Al llegar a la casa, Pedrito apenas pudo probar bocado. Las palabras de don
Manuel le habían afectado, pero no porque le habían cambiado su manera
de pensar sino porque sentía que poco podía hacer para cambiar las ideas de
su tío sobre la navidad. Faltaba poco para la víspera de navidad, así que
Pedrito hizo lo que cualquier niño creyente haría, escribir a los santos reyes.

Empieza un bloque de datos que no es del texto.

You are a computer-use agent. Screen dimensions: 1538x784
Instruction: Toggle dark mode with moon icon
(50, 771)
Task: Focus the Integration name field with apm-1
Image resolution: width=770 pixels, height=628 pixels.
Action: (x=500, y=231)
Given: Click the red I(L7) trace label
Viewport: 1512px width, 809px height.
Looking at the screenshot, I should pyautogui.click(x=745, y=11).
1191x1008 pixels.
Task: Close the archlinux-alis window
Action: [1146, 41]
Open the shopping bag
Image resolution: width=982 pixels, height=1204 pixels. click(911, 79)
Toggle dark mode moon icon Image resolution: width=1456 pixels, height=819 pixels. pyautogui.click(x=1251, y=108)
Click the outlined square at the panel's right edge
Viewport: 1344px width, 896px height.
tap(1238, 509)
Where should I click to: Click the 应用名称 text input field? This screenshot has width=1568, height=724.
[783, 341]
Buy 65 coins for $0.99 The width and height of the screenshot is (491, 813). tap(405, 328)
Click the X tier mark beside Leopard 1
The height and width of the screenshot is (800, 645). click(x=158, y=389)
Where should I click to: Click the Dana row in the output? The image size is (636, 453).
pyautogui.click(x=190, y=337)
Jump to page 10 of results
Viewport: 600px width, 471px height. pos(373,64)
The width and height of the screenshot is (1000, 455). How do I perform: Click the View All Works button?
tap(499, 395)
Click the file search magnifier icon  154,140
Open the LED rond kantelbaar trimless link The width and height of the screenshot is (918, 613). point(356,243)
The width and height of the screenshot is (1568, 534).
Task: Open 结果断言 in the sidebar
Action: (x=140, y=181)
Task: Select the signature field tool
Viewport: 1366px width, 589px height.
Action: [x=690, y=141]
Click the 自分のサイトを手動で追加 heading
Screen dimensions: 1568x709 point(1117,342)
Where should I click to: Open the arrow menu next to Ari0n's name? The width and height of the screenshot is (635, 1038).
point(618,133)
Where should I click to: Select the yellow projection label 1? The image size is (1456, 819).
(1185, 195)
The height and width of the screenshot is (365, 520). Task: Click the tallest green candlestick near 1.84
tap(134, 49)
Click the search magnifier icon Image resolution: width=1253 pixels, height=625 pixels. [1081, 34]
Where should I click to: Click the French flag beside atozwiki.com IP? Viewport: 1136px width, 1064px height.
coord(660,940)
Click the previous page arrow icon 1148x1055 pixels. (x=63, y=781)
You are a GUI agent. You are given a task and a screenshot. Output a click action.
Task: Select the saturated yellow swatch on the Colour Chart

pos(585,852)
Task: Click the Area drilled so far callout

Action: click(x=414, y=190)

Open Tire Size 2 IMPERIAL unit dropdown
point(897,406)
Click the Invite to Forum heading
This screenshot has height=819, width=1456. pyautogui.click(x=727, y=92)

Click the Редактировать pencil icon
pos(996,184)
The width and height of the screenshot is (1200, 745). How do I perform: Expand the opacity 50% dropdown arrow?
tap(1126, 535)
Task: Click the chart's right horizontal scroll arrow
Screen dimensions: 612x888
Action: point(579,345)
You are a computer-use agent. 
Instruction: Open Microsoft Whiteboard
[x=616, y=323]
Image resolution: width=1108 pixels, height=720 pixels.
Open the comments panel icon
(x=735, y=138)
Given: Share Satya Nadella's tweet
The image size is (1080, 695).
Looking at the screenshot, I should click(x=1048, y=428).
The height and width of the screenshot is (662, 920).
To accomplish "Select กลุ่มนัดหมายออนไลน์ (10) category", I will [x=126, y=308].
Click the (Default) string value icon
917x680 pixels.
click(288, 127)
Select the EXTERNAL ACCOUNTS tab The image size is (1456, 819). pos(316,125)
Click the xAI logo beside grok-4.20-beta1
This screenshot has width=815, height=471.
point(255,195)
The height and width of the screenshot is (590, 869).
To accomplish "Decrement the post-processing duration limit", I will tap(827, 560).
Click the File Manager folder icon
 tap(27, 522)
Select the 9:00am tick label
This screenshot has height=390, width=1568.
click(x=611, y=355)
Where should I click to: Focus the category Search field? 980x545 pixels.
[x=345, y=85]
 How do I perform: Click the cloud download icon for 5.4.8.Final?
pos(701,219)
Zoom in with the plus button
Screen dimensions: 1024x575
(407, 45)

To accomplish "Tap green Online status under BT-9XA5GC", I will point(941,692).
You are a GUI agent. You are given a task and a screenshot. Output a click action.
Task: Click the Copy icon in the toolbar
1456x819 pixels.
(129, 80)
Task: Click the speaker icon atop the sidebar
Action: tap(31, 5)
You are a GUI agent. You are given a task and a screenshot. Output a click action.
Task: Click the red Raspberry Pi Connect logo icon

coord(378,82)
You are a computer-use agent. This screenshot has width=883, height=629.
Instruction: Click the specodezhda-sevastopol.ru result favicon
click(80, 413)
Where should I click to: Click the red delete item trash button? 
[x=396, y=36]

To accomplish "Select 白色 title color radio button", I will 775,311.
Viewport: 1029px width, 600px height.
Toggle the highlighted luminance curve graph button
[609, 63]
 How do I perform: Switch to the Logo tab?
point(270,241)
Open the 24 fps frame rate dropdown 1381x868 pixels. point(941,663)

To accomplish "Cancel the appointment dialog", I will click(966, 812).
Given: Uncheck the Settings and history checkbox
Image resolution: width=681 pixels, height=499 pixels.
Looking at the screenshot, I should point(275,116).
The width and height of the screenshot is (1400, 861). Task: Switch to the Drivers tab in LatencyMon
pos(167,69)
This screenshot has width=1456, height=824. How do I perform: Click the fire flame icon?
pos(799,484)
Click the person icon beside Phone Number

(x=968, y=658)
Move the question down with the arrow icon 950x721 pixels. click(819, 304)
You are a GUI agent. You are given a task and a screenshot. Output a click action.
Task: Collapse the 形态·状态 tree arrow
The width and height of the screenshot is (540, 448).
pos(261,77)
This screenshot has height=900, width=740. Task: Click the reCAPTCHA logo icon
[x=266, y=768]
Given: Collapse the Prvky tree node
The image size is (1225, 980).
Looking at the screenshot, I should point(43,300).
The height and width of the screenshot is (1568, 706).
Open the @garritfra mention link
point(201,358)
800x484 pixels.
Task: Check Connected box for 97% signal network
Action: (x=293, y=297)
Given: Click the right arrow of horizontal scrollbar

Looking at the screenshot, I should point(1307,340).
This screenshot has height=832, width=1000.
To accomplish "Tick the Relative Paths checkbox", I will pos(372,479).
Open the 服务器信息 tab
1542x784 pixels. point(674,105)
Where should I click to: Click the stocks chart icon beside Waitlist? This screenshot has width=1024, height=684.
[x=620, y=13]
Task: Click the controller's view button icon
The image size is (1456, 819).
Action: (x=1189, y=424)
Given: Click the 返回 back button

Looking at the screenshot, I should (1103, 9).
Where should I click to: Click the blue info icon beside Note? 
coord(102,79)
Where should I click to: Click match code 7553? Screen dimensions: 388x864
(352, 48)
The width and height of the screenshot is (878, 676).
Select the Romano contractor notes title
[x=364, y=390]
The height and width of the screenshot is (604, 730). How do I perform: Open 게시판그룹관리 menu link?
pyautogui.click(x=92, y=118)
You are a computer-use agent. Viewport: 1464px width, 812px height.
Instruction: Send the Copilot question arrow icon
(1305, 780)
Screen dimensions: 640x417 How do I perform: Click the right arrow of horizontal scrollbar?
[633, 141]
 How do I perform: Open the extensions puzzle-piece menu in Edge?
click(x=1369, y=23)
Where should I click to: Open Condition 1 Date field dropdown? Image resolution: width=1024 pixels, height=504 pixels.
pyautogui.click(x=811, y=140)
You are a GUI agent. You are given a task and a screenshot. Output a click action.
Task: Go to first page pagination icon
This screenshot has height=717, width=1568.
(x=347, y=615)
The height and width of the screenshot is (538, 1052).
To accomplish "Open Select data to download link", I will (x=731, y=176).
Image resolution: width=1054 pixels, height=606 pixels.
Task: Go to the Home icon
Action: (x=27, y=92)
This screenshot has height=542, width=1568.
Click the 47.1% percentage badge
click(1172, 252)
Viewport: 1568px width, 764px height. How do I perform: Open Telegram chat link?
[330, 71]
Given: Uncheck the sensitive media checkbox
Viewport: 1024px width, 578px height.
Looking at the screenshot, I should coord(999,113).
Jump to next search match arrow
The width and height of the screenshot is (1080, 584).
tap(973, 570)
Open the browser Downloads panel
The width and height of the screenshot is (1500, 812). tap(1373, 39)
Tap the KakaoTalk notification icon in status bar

Dobló en cuatro la carta y, como sabía que los reyes no entrarían en casa de
sus tíos, abrió la ventana, luego, cruzando por un estrecho pasillo trató de
escalar para subir al techo de la lujosa casa; pero antes que pudiera avanzar,
se resbaló y cayó de la altura de un segundo piso. Don Manuel fue el primero
en salir, al escuchar el ruido, luego la tía María, que al ver a Pedrito tirado en
el suelo se desmayó. Aquella noche, tía y sobrino fueron hospitalizados.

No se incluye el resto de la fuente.